I get why policy makers would be concerned about “private for-profit organizations” exploiting subsidized student labor in jobs unrelated to a student’s program of study or career goals. I get it because FWS already builds in guardrails for funding work-study at for-profit colleges. The handbook is clear that for-profit schools may only receive federal funding to employ students in on-campus jobs “that are directly related to the FWS student’s training or education” and that are in “student services.” Jobs that “primarily benefit the school” are not student services -- e.g., facility maintenance, cleaning, purchasing, marketing, public relations or admissions.
If FWS can build in guardrails for for-profit colleges, why can’t it build in similar guardrails for the millions of for-profit companies where students will seek employment once they graduate? Make it clear that off-campus jobs must benefit students as much as (or more than) the employers receiving FWS subsidies.
Then not only make the subsidy equal to the on-campus subsidy, but remove the ridiculous 25 percent cap and require participating institutions to place a much higher percentage -- I humbly suggest a majority -- of students in real, off-campus jobs. If colleges can’t make that work, they shouldn’t receive FWS funds, and remaining dollars could be added to Pell to directly help needy students without requiring them to clean toilets.
There are two reasons this hasn’t happened yet. The first is that academic institutions are awful at establishing meaningful, sustained relationships with companies around the employment of students and graduates. Few employers have an incentive to engage at the requisite level with a single academic institution. Which is why it’s crazy that a billion-dollar federal program meant to advance students’ employment prospects is both crowding out private sector work and incentivizing colleges to ignore employers.
I have argued repeatedly that failure to devote real resources to engage with employers -- or more realistically, with intermediaries who maintain sustained commercial relationships with employers -- is the Achilles’ heel that could bring down American higher education as we know it. It turns out that the Orwellian-named Federal Work-Study program is an apt metonym for college’s wrongheaded approach to employment.
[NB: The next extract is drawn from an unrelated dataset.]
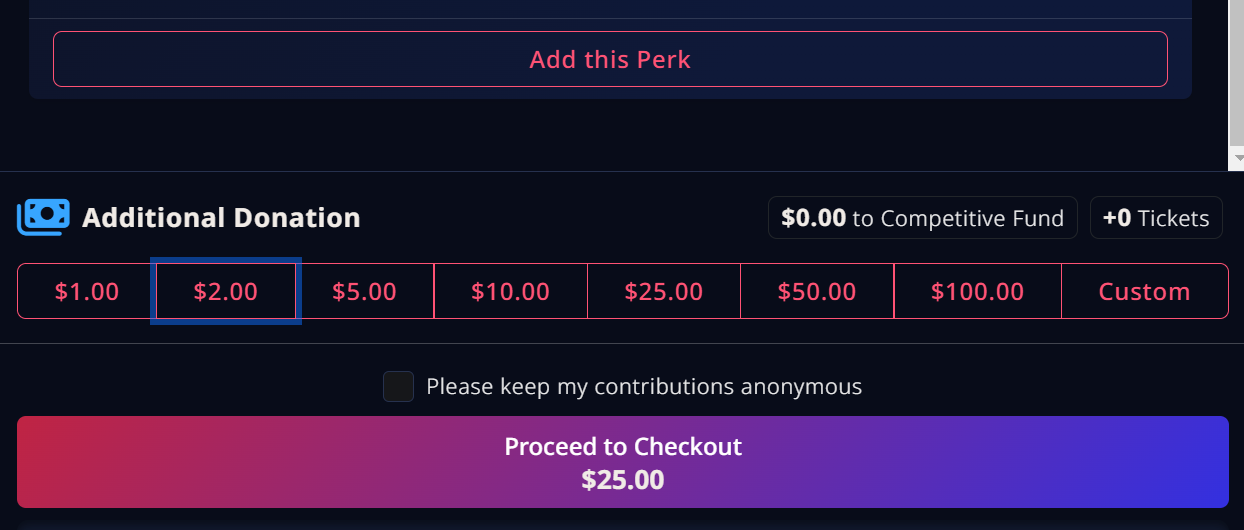Proceed to Checkout

pos(623,462)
I was reminded of the second reason in reading last week’s alarming Chronicle op-ed “The University Is a Ticking Time Bomb.” The author, an English professor at Colby College, bemoans the cruel “adjunctification” of faculty, where contract faculty can teach eight courses and make as little as $25,000 per year. Adjuncts -- between one-third and two-thirds of faculty members, depending on the institution -- have “no claim to stable employment, health insurance, retirement benefits or even their own office.”
Who benefits from adjunctification? The same colleges and universities that also benefit from cheap graduate student instructors/teaching assistants, and the very same who benefit from undergraduate student labor subsidized at a rate of 75 percent by the federal work-study program. These unsustainable practices flow dollars from higher education’s have-nots to the haves -- tenured faculty and more well-paid administrators -- and free up funds for purposes unrelated to student outcomes.
FWS provides one more example why all Title IV-eligible colleges and universities should be treated with the same level of skepticism. It’s time to regulate all institutions as though they’re for-profit, because they sure act like they are. And anyone who says different is guilty of pseudo-science.